Zapoikin continued while his listeners began whispering together. His speech pleased everyone and drew some tears, but a good many things in it seemed strange. In the first place they could not make out why the orator called the deceased Prokofy Osipitch when his name was Kirill Ivanovitch. In the second, everyone knew that the deceased had spent his whole life quarelling with his lawful wife, and so consequently could not be called a bachelor; in the third, he had a thick red beard and had never been known to shave, and so no one could understand why the orator spoke of his shaven face. The listeners were perplexed; they glanced at each other and shrugged their shoulders.
“Prokofy Osipitch,” continued the orator, looking with an air of inspiration into the grave, “your face was plain, even hideous, you were morose and austere, but we all know that under that outer husk there beat an honest, friendly heart!
Soon the listeners began to observe something strange in the orator himself. He gazed at one point, shifted about uneasily and began to shrug his shoulders too. All at once he ceased speaking, and gaping with astonishment, turned to Poplavsky.

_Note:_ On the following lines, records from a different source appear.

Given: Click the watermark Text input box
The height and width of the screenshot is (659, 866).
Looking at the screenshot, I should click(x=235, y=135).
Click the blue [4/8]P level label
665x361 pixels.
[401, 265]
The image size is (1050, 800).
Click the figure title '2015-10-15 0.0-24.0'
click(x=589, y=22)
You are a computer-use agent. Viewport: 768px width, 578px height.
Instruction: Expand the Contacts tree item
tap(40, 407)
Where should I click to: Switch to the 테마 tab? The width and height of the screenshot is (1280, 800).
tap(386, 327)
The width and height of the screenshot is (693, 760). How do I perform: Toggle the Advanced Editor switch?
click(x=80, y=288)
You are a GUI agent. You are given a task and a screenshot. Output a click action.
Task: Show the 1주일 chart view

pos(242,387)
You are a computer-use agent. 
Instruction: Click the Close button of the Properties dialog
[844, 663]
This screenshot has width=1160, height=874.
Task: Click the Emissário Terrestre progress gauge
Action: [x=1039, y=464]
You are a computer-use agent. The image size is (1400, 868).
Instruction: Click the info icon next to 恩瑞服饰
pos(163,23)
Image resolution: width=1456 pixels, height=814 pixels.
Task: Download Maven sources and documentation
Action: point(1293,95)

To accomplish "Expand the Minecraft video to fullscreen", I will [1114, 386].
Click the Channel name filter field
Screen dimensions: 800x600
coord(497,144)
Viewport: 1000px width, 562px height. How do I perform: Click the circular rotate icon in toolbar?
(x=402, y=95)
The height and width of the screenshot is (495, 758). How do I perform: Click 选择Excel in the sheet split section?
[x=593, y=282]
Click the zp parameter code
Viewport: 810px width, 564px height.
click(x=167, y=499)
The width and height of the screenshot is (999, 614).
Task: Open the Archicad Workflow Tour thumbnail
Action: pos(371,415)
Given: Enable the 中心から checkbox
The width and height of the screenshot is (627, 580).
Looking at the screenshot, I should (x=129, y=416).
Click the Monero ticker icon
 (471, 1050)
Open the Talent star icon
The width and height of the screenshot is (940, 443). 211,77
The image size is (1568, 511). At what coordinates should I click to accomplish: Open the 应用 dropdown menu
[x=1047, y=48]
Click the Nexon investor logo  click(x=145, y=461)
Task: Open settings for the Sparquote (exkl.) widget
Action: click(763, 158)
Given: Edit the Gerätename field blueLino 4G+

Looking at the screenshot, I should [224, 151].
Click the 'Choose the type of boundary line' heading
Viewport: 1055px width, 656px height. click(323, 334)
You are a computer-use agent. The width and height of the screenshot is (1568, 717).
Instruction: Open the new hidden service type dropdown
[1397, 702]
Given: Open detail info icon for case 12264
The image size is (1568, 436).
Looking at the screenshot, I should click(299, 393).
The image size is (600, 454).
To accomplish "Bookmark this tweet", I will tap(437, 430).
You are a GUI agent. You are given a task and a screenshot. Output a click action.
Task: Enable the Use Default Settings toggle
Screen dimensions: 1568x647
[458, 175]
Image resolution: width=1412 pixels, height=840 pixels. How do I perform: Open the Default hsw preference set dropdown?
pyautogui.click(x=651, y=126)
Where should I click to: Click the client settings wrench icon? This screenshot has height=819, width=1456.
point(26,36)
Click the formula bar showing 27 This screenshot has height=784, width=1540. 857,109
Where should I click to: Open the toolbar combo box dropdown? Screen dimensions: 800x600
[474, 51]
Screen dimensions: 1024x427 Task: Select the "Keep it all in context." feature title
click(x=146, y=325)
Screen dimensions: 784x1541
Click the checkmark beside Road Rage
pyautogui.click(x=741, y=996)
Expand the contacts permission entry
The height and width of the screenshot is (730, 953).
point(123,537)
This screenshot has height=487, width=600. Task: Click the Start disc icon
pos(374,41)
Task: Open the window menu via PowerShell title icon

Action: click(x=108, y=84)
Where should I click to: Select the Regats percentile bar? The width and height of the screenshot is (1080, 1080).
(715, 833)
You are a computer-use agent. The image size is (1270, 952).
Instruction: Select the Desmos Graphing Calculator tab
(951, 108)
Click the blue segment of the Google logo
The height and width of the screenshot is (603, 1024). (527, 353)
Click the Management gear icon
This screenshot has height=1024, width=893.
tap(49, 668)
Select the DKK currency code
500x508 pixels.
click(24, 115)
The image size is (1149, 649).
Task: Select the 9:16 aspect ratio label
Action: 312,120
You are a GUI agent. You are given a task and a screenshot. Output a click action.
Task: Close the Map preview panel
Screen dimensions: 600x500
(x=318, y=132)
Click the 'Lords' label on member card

“I say! he’s alive,” he said, staring with horror.
“Who’s alive?”
“Why, Prokofy Osipitch, there he stands, by that tombstone!”
“He never died! It’s Kirill Ivanovitch who’s dead.”
“But you told me yourself your secretary was dead.”
“Kirill Ivanovitch was our secretary. You’ve muddled it, you queer fish. Prokofy Osipitch was our secretary before, that’s true, but two years ago he was transferred to the second division as head clerk.”
“How the devil is one to tell?”
“Why are you stopping? Go on, it’s awkward.”
Zapoikin turned to the grave, and with the same eloquence continued his interrupted speech. Prokofy Osipitch, an old clerk with a clean-shaven face, was in fact standing by a tombstone. He looked at the orator and frowned angrily.
“Well, you have put your foot into it, haven’t you!” laughed his fellow-clerks as they returned from the funeral with Zapoikin. “Burying a man alive!”
“It’s unpleasant, young man,” grumbled Prokofy Osipitch. “Your speech may be all right for a dead man, but in reference to a living one it is nothing but sarcasm! Upon my soul what have you been saying? Disinterested, incorruptible, won’t take bribes! Such things can only be said of the living in sarcasm. And no one asked you, sir, to expatiate on my face. Plain, hideous, so be it, but why exhibit my countenance in that public way! It’s insulting.”